Biotechnology - Diagnostics - Micro-/Nanotechnology

Droplet Microfluidics for High-Throughput Screening of Disease Biomarkers

The potential of rapid diagnostics and screening has led to burgeoning interest in droplets, as it is increasingly used to detect novel disease biomarker targets.

Biomarkers are disease-related cellular or molecular changes in the human body, and their reliable detection is of utmost importance for clinical diagnostic and therapeutic applications. Common disease biomarkers include genes or genetic mutations, proteins, and single-cells found in disease-related tissue as well as biofluids such as blood, urine, and sputum, among others. Unfortunately for many diseases, low abundance of biomarkers in human samples and low sample volumes render standard bulk platforms like 96-well plates ineffective for reliable detection or screening. Further, most standard bulk protocols are largely incapable of detecting biomarkers directly from clinical patient samples, and therefore require complex multi-step sample preparation methods that can be time consuming, and in a clinical setting, can contribute to delayed patient care. Therefore, there exists a need for sensitive, rapid, automatable, and high-throughput sample-to-answer platforms for detection and screening of disease biomarkers.

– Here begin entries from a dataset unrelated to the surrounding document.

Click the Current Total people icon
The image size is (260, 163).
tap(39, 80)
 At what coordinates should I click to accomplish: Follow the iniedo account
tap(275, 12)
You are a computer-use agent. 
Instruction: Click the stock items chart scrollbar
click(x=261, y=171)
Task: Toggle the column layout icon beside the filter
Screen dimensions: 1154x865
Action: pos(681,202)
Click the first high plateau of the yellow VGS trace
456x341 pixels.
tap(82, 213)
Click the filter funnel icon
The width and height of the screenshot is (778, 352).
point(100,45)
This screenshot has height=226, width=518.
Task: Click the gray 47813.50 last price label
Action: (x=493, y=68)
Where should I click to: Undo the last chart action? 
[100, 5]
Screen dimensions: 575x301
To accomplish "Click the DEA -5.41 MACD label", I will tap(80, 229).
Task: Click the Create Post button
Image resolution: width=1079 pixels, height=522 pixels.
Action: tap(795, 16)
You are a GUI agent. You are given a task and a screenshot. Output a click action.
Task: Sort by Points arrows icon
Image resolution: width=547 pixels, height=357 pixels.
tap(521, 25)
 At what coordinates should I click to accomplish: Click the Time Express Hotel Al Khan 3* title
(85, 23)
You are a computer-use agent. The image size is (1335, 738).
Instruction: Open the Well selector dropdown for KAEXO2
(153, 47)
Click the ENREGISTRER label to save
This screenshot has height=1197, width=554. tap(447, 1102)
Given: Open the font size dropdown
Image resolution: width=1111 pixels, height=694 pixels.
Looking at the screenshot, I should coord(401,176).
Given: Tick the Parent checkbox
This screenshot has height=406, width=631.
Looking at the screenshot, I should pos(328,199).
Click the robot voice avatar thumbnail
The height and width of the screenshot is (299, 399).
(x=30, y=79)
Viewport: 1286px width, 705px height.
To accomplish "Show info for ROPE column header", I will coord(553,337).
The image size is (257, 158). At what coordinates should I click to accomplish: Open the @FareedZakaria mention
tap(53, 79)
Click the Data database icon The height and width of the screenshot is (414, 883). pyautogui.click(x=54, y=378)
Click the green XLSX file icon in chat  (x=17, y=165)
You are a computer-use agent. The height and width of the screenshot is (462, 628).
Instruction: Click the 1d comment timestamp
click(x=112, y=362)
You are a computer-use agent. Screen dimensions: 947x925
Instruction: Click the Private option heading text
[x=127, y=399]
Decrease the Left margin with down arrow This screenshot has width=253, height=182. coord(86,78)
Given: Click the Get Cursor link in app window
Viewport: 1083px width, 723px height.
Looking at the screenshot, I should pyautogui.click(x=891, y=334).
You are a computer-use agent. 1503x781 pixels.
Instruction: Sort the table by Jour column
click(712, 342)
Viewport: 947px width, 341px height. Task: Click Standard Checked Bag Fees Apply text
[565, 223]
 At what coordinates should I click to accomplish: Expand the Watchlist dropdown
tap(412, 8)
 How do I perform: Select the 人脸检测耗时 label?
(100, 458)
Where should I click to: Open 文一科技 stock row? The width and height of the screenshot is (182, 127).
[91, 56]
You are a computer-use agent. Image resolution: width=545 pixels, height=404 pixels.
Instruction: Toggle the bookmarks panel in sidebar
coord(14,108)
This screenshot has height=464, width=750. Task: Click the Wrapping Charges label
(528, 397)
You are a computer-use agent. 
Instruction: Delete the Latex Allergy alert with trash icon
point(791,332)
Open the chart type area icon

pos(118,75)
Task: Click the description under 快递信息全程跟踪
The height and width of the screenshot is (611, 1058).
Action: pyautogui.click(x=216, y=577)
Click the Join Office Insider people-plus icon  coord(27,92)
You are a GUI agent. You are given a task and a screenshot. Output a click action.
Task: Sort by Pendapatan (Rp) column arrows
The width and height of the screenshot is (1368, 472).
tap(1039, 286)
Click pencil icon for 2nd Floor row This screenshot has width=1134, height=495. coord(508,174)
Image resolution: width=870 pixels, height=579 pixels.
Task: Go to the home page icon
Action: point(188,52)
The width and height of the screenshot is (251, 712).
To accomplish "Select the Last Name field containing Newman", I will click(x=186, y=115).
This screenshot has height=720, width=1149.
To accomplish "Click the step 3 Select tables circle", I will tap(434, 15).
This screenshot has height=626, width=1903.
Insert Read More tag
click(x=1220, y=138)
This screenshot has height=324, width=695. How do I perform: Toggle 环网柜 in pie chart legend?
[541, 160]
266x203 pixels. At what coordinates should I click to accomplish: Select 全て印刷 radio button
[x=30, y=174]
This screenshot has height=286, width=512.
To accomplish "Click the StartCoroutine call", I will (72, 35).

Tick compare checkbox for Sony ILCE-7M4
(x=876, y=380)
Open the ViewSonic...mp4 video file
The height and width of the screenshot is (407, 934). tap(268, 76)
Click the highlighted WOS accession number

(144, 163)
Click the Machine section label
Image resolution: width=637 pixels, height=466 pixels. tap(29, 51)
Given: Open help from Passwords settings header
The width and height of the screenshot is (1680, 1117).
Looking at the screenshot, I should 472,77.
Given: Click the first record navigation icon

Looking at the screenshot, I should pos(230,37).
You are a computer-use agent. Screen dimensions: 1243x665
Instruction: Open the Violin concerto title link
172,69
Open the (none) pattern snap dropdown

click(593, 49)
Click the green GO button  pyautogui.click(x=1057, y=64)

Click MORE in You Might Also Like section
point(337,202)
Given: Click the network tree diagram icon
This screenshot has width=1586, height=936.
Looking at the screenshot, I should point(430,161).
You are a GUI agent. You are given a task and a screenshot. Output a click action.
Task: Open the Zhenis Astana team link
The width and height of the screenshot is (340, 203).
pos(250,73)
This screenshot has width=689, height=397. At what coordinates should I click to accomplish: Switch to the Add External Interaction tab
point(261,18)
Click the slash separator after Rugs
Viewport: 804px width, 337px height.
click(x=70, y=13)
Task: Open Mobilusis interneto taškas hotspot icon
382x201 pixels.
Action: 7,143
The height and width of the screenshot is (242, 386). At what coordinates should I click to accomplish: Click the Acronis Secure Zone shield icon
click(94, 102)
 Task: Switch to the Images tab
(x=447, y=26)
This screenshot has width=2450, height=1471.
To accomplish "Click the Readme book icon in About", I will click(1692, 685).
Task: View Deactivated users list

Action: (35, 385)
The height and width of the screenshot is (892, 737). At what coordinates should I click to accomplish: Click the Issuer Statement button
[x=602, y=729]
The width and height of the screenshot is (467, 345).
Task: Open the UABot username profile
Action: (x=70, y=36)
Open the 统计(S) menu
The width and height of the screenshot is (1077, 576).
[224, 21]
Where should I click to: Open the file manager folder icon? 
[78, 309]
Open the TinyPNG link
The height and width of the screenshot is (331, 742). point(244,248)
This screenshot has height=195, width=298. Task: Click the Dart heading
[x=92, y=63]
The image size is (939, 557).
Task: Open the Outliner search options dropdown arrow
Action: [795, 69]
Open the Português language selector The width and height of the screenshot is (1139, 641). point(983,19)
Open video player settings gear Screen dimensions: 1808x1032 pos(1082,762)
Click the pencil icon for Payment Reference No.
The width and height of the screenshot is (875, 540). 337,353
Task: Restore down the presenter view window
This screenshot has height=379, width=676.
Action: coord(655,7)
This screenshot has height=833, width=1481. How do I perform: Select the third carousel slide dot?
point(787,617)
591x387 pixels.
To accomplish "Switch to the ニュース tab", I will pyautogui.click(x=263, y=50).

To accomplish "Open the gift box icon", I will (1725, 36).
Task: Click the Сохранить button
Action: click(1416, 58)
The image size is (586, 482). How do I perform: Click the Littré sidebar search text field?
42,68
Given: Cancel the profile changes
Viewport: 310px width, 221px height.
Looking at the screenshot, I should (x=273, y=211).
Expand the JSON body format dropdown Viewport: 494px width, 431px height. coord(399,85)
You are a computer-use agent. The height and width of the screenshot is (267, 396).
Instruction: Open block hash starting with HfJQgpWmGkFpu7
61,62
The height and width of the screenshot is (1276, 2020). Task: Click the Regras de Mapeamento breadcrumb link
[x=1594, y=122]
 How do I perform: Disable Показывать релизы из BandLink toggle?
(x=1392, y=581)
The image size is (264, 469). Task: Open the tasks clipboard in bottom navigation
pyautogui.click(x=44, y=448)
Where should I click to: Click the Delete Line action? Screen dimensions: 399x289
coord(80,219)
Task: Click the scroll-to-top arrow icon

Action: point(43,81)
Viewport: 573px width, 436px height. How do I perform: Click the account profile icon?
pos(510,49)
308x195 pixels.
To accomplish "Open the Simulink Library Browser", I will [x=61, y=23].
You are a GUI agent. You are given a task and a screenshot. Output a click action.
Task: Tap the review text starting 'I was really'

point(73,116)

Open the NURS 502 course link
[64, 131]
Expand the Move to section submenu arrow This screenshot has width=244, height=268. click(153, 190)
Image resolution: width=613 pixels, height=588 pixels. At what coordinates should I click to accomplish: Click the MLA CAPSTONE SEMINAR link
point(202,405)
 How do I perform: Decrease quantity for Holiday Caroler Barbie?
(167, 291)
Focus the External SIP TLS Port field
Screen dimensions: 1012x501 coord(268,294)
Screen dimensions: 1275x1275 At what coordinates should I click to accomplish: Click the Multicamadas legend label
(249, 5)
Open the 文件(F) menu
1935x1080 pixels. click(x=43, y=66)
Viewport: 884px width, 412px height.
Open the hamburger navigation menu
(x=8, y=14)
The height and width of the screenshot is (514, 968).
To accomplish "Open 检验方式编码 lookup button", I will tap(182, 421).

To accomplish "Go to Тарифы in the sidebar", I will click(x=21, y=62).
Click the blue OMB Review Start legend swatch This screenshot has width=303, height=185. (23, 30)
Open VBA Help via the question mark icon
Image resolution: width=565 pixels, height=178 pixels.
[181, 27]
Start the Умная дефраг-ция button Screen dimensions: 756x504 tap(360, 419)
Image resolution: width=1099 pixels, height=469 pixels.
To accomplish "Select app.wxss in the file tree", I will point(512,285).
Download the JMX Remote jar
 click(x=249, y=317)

Due to its ability to precisely manipulate fluids at small volumes, the field of microfluidics has presented useful tools for biomarker detection. In particular, digitization of bulk samples into a large number of isolated small volumes (fL-nL) via droplet microfluidic technology offers a promising solution for high-sensitivity and high-throughput biomarker detection. The significant reduction in volume achieved via digitization of biomarkers in droplets facilitates an equivalent reduction in assay background and a drastic increase in the local concentration of the biomarker target. This in turn increases the signal to background ratio from each isolated reaction and consequently increases the overall sensitivity and speed of the assay. Further, running potentially millions of single-biomarker reactions from an entire sample in parallel can not only help detect rare targets but it can also enhance multiplexed sample screening. Over the last decade, a wide array of microfluidic droplet platforms have been developed in order to detect, quantify, and screen nucleic acids, proteins, and single-cells from human-derived samples for diseases ranging from bacterial infections to cancer. For example, digitization of single-cells of pathogenic bacteria from human biofluids (eg: blood) has allowed for rapid diagnostic tests of pathogen identity and antimicrobial susceptibility, in order to shorten the turnaround time in the clinical microbiological diagnostic workflow. Likewise, commercial droplet platforms (eg: BioRad’s ddPCR) have provided a turnkey tool for detection and quantification of cancer-specific mutations from human genetic samples with single-molecule sensitivity.

The potential of rapid diagnostics and screening has led to burgeoning interest in droplets, as it is increasingly used to detect novel disease biomarker targets. Yet, most droplet platforms rely extensively on fragmented workflows that require off-chip steps for sample purification and droplet incubation, and as a result, clinical implementation of a fully integrated sample-in-answer-out droplet platform is yet to be realized. In achieving this goal, seamless integration of sample preparation technologies as well as automation of platforms from patient sample to clinically-actionable answer remain critical components that can render droplet-based platforms useful in the clinical setting in the near future.